Ketua KPK Busyro Muqoddas Akan Sampaikan Pidato Kebudayaan di TIM
Jakarta – Melemahnya dukungan politik terhadap Komisi Pemberantasan Korupsi (KPK) merupakan ancaman serius bagi upaya pemberantasan korupsi di Indonesia. Malah, ancaman pembubaran KPK yang sempat muncul dari anggora DPR dan politikus bisa dinilai sebagai langkah mundur dan bertolak belakang dengan semangat zaman.
Isu itulah yang dipilih menjadi tema Pidato Kebudayaan 2011 yang akan digelar Dewan Kesenian Jakarta pada 10 November mendatang di Graha Bhakti Budaya, Taman Ismail Marzuki. Ketua Komisi Pemberantasan Korupsi Busyro Muqoddas yang didapuk sebagai pemberi pidato akan memberikan pidato berjudul “Paguyuban Koruptor dan Polusi Budaya”.
Dalam pandangan orang nomor satu di KPK, Busyro menganggap perilaku korupsi telah menjadi budaya yang akarnya bisa ditemukan pada ideologi pragmatis hedonis. Dalam ideologi seperti ini maka manusia cenderung menempatkan kebahagiaan dan kenikmatan hidup sebagai tujuan utama dan cara pencapaiannya sebisa mungkin mudah dan tidak banyak pertimbangan, termasuk pertimbangan moral. Karena itu korupsi bisa dipandang sebagai jalan pintas yang bisa memenuhi cita-cita itu.
Dalam situasi mutakhir Indonesia budaya korupsi merupakan kejahatan yang paling kasat mata dan tanpa rasa malu dilakukan bukan hanya sendiri-sendiri, tetapi beramai-ramai. Semacam tindakan berjamaah untuk melakukan kejahatan yang sama karena kesamaan ideologi tadi. Korupsi dilakukan bukan hanya semata-mata beramai-ramai, tetapi juga diciptakan sistem yang membuat perilaku kolektif yang sesat itu bisa berjalan aman.

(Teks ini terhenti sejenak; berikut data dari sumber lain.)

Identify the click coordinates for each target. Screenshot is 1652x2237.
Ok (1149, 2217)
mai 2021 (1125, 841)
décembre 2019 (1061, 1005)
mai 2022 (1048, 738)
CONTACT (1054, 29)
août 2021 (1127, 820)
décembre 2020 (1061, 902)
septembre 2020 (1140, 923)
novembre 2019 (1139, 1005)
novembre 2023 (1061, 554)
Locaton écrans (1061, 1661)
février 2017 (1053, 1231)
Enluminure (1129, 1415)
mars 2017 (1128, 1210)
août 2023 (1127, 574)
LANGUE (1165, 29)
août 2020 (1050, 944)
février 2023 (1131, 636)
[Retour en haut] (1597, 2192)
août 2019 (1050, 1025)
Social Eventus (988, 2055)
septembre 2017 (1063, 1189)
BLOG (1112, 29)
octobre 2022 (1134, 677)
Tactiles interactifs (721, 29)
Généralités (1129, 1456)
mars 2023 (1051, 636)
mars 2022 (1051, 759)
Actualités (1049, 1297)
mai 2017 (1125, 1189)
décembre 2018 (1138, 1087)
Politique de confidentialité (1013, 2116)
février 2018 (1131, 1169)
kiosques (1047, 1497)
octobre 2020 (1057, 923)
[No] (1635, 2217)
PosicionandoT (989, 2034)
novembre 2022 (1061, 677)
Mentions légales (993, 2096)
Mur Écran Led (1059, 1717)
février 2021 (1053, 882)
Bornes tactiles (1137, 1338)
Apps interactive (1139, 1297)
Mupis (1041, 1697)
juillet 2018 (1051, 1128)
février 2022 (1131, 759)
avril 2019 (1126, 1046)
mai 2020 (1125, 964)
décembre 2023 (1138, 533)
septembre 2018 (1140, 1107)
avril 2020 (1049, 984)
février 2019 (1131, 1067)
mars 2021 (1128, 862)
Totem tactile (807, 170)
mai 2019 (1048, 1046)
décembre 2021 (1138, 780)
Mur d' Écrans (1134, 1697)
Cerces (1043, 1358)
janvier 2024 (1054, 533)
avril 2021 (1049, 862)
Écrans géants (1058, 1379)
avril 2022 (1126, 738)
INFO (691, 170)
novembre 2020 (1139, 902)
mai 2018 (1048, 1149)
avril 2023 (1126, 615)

Hukum dibuat mandul, aparat hukum dibikin lemah, dan kesadaran kritis akan budaya korupsi dikikis terus-menerus. Sehingga akhirnya budaya korupsi dipandang sebagai budaya yang wajar dan sehat.
Sementara di sisi lain proses politik yang berlangsung di negeri ini juga mendukung tumbuhnya budaya korupsi. Politik uang dalam pemilu dan pilkada, sogok-menyogok di antara birokrat/politikus dan pengusaha, dan merosotnya integritas hamba hukum, patgulipat keputusan hukum, membuat budaya korupsi seakan-akan adalah kelaziman di dalam kehidupan kita.
Tentang Pidato Kebudayaan Dewan Kesenian Jakarta
Pidato Kebudayaan 2010 merupakan program bersama Dewan Kesenian Jakarta bersama Pusat Kesenian Jakarta Taman Ismail Marzuki. Pertama kali diadakan pada 10 November 1968, Pidato Kebudayaan diresmikan pembukaannya oleh Gubernur Pemerintah Daerah Propinsi DKI Jakarta Ali Sadikin. Seperti tahun-tahun sebelumnya Pidato Kebudayaan yang digelar Taman Ismail Marzuki selalu menyoroti perkara aktual penting pada sebuah negeri pada tahun di mana pidato itu digelar. Pidato Kebudayaan dapat diikuti oleh siapapun dan tidak dipungut biaya.